▶ [Exercise]:
No record may be omitted; give all of them again exactly.

▶ [Dataset excerpts]:
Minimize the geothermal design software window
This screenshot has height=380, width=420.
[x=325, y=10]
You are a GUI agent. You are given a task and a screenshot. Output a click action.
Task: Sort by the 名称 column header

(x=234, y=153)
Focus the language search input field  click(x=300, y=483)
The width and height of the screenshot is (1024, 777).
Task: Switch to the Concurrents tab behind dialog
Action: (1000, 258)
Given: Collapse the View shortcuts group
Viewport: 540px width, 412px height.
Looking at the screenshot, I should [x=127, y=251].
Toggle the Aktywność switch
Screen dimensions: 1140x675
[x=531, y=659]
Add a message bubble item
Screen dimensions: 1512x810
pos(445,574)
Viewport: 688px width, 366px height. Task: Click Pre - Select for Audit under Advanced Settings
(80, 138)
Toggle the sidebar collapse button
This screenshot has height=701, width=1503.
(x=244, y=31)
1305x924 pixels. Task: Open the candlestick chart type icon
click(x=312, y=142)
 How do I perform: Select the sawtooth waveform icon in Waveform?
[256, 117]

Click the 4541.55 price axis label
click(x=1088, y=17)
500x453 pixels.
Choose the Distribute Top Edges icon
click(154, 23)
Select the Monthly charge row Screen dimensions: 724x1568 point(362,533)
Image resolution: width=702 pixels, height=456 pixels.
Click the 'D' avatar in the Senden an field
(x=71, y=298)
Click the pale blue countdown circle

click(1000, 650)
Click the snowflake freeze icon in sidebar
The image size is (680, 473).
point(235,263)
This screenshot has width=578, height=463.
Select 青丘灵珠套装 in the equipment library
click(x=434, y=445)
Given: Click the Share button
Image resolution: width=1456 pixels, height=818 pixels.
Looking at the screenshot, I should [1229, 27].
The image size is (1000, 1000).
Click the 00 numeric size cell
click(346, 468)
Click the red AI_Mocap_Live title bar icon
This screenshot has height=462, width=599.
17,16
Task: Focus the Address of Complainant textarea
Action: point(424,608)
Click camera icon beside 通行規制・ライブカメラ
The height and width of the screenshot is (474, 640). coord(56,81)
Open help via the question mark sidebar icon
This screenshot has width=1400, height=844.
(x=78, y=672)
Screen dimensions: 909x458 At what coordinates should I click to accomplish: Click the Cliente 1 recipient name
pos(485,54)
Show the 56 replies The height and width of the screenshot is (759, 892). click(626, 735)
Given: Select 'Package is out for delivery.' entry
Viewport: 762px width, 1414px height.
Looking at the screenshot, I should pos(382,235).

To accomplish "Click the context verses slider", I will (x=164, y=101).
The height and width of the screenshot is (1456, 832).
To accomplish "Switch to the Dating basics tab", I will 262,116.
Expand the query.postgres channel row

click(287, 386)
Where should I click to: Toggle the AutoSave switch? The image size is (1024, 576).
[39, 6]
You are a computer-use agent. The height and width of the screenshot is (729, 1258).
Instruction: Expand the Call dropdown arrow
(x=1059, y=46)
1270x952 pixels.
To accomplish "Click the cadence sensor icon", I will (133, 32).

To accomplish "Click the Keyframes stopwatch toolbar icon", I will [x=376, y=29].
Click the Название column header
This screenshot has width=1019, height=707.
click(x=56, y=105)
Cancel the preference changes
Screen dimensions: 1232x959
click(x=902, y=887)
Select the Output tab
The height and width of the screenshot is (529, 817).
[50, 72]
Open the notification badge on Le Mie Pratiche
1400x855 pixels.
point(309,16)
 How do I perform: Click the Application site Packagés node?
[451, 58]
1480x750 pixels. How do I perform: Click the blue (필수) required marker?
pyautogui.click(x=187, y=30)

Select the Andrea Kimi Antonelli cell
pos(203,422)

▶ [Solved problem]:
Minimize the geothermal design software window
This screenshot has height=380, width=420.
[x=325, y=10]
You are a GUI agent. You are given a task and a screenshot. Output a click action.
Task: Sort by the 名称 column header

(x=234, y=153)
Focus the language search input field  click(x=300, y=483)
The width and height of the screenshot is (1024, 777).
Task: Switch to the Concurrents tab behind dialog
Action: (1000, 258)
Given: Collapse the View shortcuts group
Viewport: 540px width, 412px height.
Looking at the screenshot, I should [x=127, y=251].
Toggle the Aktywność switch
Screen dimensions: 1140x675
[x=531, y=659]
Add a message bubble item
Screen dimensions: 1512x810
pos(445,574)
Viewport: 688px width, 366px height. Task: Click Pre - Select for Audit under Advanced Settings
(80, 138)
Toggle the sidebar collapse button
This screenshot has height=701, width=1503.
(x=244, y=31)
1305x924 pixels. Task: Open the candlestick chart type icon
click(x=312, y=142)
 How do I perform: Select the sawtooth waveform icon in Waveform?
[256, 117]

Click the 4541.55 price axis label
click(x=1088, y=17)
500x453 pixels.
Choose the Distribute Top Edges icon
click(154, 23)
Select the Monthly charge row Screen dimensions: 724x1568 point(362,533)
Image resolution: width=702 pixels, height=456 pixels.
Click the 'D' avatar in the Senden an field
(x=71, y=298)
Click the pale blue countdown circle

click(1000, 650)
Click the snowflake freeze icon in sidebar
The image size is (680, 473).
point(235,263)
This screenshot has width=578, height=463.
Select 青丘灵珠套装 in the equipment library
click(x=434, y=445)
Given: Click the Share button
Image resolution: width=1456 pixels, height=818 pixels.
Looking at the screenshot, I should [1229, 27].
The image size is (1000, 1000).
Click the 00 numeric size cell
click(346, 468)
Click the red AI_Mocap_Live title bar icon
This screenshot has height=462, width=599.
17,16
Task: Focus the Address of Complainant textarea
Action: point(424,608)
Click camera icon beside 通行規制・ライブカメラ
The height and width of the screenshot is (474, 640). coord(56,81)
Open help via the question mark sidebar icon
This screenshot has width=1400, height=844.
(x=78, y=672)
Screen dimensions: 909x458 At what coordinates should I click to accomplish: Click the Cliente 1 recipient name
pos(485,54)
Show the 56 replies The height and width of the screenshot is (759, 892). click(626, 735)
Given: Select 'Package is out for delivery.' entry
Viewport: 762px width, 1414px height.
Looking at the screenshot, I should pos(382,235).

To accomplish "Click the context verses slider", I will (x=164, y=101).
The height and width of the screenshot is (1456, 832).
To accomplish "Switch to the Dating basics tab", I will 262,116.
Expand the query.postgres channel row

click(287, 386)
Where should I click to: Toggle the AutoSave switch? The image size is (1024, 576).
[39, 6]
You are a computer-use agent. The height and width of the screenshot is (729, 1258).
Instruction: Expand the Call dropdown arrow
(x=1059, y=46)
1270x952 pixels.
To accomplish "Click the cadence sensor icon", I will (133, 32).

To accomplish "Click the Keyframes stopwatch toolbar icon", I will [x=376, y=29].
Click the Название column header
This screenshot has width=1019, height=707.
click(x=56, y=105)
Cancel the preference changes
Screen dimensions: 1232x959
click(x=902, y=887)
Select the Output tab
The height and width of the screenshot is (529, 817).
[50, 72]
Open the notification badge on Le Mie Pratiche
1400x855 pixels.
point(309,16)
 How do I perform: Click the Application site Packagés node?
[451, 58]
1480x750 pixels. How do I perform: Click the blue (필수) required marker?
pyautogui.click(x=187, y=30)

Select the Andrea Kimi Antonelli cell
pos(203,422)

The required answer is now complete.